日本株が売られる理由

 米国株と日本株が逆方向に進むようになった最大の理由は、日本の景気回復の遅れ。米国の製造業と非製造業の景況感が、コロナ前で好調だった2018年の水準を少し超えているのに対し、日本は製造業・非製造業ともコロナ前に届かない水準です。特に、非製造業の回復が遅れています。

米ISM製造業・非製造業景況指数:2018年1月~2021年6月

出所:米ISM供給管理公社

日銀短観:大企業製造業・非製造業DI:2018年3月~2021年6月

出所:日本銀行

 東京に4度目の緊急事態宣言を発令、東京五輪を無観客とする決定を政府が発表したことも、外国人投資家に嫌気されました。

 ただでさえ遅れている日本の景気回復がさらに遅れる懸念を生じました。
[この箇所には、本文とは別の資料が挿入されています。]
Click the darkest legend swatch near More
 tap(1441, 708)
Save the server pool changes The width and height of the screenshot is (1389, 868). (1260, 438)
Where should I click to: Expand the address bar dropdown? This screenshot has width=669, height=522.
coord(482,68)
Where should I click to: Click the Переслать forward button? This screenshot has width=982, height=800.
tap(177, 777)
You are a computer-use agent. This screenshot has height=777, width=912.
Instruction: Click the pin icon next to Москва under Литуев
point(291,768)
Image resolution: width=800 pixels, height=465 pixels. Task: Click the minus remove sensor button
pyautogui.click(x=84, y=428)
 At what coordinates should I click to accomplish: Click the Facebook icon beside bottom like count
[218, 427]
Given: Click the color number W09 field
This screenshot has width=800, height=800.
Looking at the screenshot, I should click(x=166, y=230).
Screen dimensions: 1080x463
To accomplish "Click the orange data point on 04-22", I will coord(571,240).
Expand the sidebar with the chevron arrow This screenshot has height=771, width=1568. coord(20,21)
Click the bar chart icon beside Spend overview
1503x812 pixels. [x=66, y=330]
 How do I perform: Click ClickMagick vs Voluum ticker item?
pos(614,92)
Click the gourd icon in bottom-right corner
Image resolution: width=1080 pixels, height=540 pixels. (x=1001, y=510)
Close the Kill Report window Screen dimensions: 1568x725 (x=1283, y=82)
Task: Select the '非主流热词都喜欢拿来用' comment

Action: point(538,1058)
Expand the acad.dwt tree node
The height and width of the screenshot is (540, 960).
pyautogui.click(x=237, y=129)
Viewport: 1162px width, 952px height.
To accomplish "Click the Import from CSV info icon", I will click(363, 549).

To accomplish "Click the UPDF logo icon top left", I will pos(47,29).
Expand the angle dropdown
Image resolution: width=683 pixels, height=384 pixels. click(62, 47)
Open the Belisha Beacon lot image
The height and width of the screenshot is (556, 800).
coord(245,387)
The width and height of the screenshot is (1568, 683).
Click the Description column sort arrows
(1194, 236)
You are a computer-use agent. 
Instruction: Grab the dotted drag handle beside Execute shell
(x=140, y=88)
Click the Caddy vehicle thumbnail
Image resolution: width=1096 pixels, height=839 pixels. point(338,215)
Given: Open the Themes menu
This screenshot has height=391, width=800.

製造業は米景気回復の恩恵を受けて回復が続いていますが、自動車の回復に、足元ブレーキがかかりました。半導体不足の影響が深刻で、生産に影響が出ています。

 日本だけでなくアジア全般に、欧米と比べてワクチン接種の遅れとコロナからの回復の遅れが目立ちます。バンコク(タイ)とホーチミン(ベトナム)では、コロナ感染拡大を受けて、事実上の都市封鎖が発令されました。東京と同様、ワクチン接種の遅れが経済の足かせとなっています。

 欧米でコロナ感染拡大が深刻だった昨年、アジアは相対的に感染を抑えていて「欧米に比べてコロナ対策の優等生」と見られた時期がありました。ところが、今その評価が逆転しました。欧米は、ワクチン接種が進み経済再開が急ピッチで進みます。

 一方、アジアはワクチン接種が遅れ、今まだ感染拡大を抑えるための対策が必要になっています。こうした状況を受け、外国人投資家は「アジア売り・欧米買い」に動いており、その一環で日本株も売っていると思われます。